[Written task] Rewrite everything from the line containing "Screen dimensions: 889x671" down to the line containing "click(440, 26)", swapping "Viewport" for "Display area" and keeping every other part of those lines unchanged.

(A block of data)
━━━

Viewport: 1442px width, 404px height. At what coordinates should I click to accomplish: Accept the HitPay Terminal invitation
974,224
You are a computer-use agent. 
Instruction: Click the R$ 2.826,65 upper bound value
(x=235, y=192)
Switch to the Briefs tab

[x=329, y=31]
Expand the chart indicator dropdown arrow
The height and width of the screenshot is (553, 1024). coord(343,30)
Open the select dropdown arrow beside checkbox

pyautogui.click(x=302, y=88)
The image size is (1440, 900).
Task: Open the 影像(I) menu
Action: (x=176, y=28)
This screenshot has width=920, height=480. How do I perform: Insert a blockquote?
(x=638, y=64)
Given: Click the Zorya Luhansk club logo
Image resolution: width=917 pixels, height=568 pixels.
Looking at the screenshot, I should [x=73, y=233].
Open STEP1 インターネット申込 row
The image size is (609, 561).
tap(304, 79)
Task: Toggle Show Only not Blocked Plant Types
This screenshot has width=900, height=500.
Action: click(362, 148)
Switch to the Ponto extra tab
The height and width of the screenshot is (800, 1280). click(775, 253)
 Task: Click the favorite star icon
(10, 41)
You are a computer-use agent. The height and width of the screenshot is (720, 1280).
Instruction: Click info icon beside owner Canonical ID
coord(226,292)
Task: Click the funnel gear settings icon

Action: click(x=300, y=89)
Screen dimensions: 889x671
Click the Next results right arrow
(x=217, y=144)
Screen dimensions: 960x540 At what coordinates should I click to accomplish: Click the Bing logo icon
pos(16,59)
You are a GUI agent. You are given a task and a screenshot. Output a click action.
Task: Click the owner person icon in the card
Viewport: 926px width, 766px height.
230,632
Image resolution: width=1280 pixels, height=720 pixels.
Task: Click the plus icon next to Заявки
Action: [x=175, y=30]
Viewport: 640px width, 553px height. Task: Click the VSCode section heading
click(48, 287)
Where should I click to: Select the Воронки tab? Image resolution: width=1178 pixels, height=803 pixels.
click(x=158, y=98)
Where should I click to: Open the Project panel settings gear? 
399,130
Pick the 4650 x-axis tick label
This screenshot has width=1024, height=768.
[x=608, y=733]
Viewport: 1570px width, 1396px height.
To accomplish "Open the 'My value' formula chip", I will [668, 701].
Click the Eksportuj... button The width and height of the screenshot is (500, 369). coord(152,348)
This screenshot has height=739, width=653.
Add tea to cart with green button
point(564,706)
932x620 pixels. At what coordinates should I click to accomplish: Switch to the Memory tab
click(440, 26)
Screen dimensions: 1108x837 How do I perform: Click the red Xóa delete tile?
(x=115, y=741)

━━━

[The answer]
Screen dimensions: 889x671
Click the Next results right arrow
(x=217, y=144)
Screen dimensions: 960x540 At what coordinates should I click to accomplish: Click the Bing logo icon
pos(16,59)
You are a GUI agent. You are given a task and a screenshot. Output a click action.
Task: Click the owner person icon in the card
Display area: 926px width, 766px height.
230,632
Image resolution: width=1280 pixels, height=720 pixels.
Task: Click the plus icon next to Заявки
Action: [x=175, y=30]
Display area: 640px width, 553px height. Task: Click the VSCode section heading
click(48, 287)
Where should I click to: Select the Воронки tab? Image resolution: width=1178 pixels, height=803 pixels.
click(x=158, y=98)
Where should I click to: Open the Project panel settings gear? 
399,130
Pick the 4650 x-axis tick label
This screenshot has width=1024, height=768.
[x=608, y=733]
Display area: 1570px width, 1396px height.
To accomplish "Open the 'My value' formula chip", I will [668, 701].
Click the Eksportuj... button The width and height of the screenshot is (500, 369). coord(152,348)
This screenshot has height=739, width=653.
Add tea to cart with green button
point(564,706)
932x620 pixels. At what coordinates should I click to accomplish: Switch to the Memory tab
click(440, 26)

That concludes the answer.